(Beginning of Exercise input)

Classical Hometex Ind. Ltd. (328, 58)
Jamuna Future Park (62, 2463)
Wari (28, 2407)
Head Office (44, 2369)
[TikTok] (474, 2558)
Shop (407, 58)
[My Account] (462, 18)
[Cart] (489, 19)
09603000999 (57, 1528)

(End of Exercise input)

Task objective
What is needed is an exact copy of the lines from the one containing "Wari (28, 2407)" to the end of the data; please add nothing else.

Answer
Wari (28, 2407)
Head Office (44, 2369)
[TikTok] (474, 2558)
Shop (407, 58)
[My Account] (462, 18)
[Cart] (489, 19)
09603000999 (57, 1528)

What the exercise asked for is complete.